There are inconsistencies in schools of thought about whether stress is a cause or a consequence of our problems. But we know is that stress is an indicator that we are under pressure. An indicator that our bodies have decided we are unable to cope using the internal resources we have.

Unfortunately, stress can trigger us to think “we need to work harder”. This can bring on more stress. And, if continued over long periods, can lead to physical and mental problems.

Stress doesn’t only occur at work.

Your home/family life workload can cause stress too.

  • Worries about your partner’s expectations of you
  • Worries about your children or other family members
  • How much financial support you can provide
  • Or even general worries about the potential of losing everything you have worked so hard for

All of these things can result in feelings of stress. And when stress piles up, problems can arise.

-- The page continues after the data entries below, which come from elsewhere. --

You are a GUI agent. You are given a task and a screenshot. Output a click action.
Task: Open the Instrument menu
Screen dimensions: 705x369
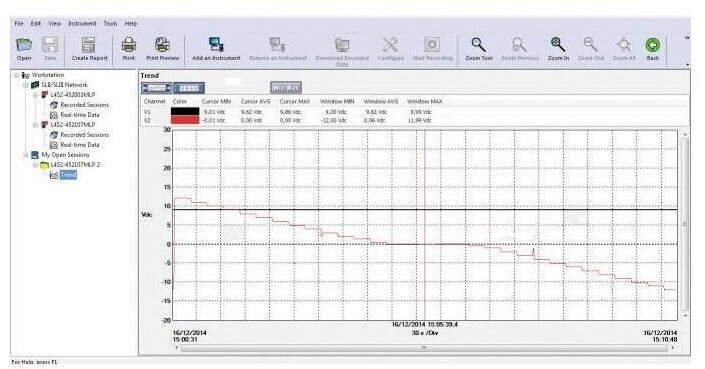82,23
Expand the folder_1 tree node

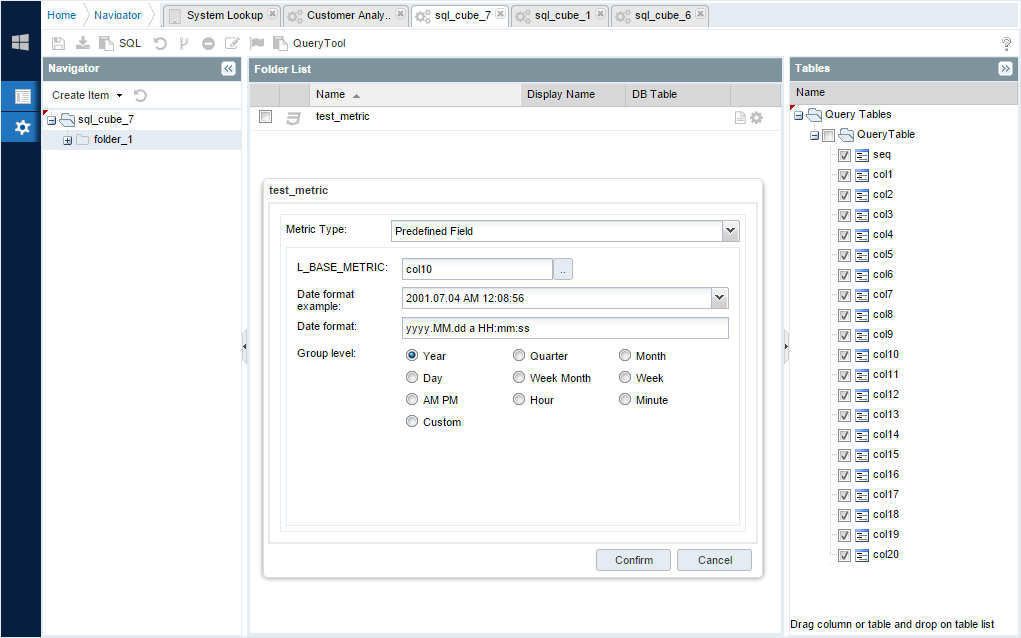68,140
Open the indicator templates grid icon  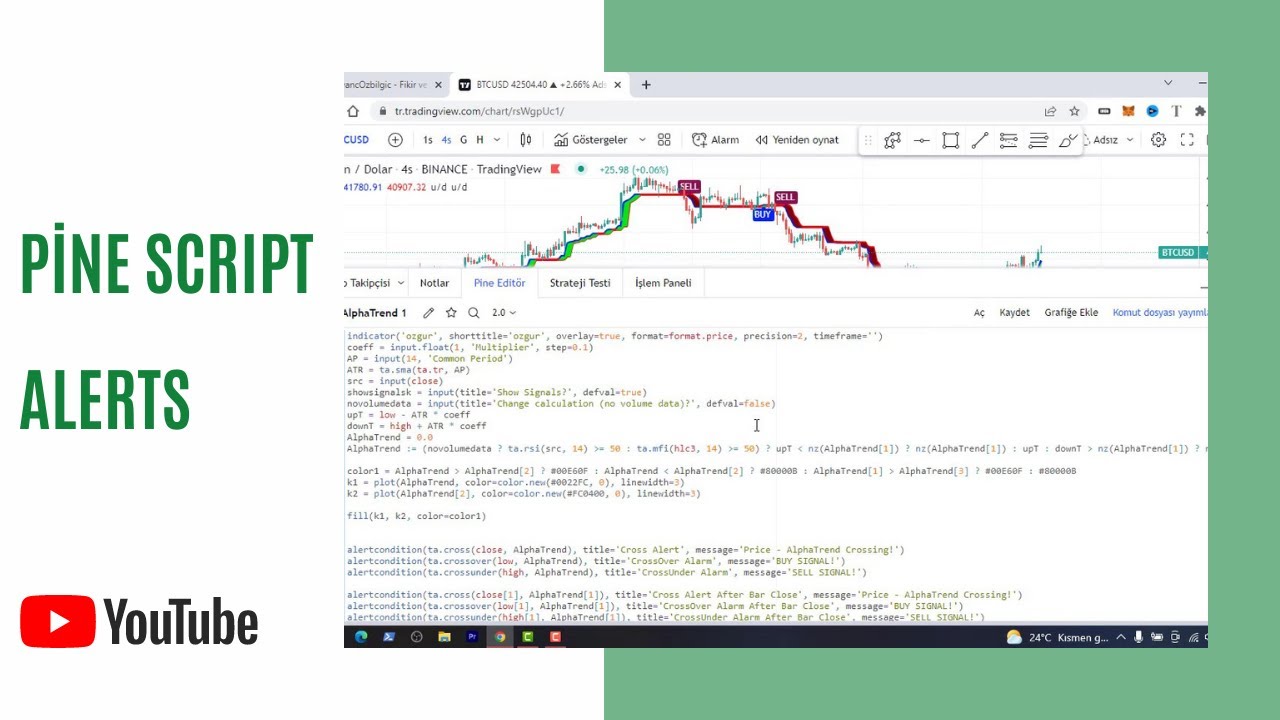664,140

Let’s take a look at some more signs and symptoms

  • Skin problems like acne
  • Infections or colds
  • Gaining or losing weight
  • Not wanting to be around others
  • Sadness
  • Anger
  • Nausea
  • Depression
  • Shortness of breath
  • Yearning for drugs or alcohol
  • Migraines
  • Pounding Heart
  • Tiredness
  • Overwhelm
  • Moodiness or Irritability
  • Sweating

There are so many indicators of stress. Things that we wouldn’t even consider being linked to it.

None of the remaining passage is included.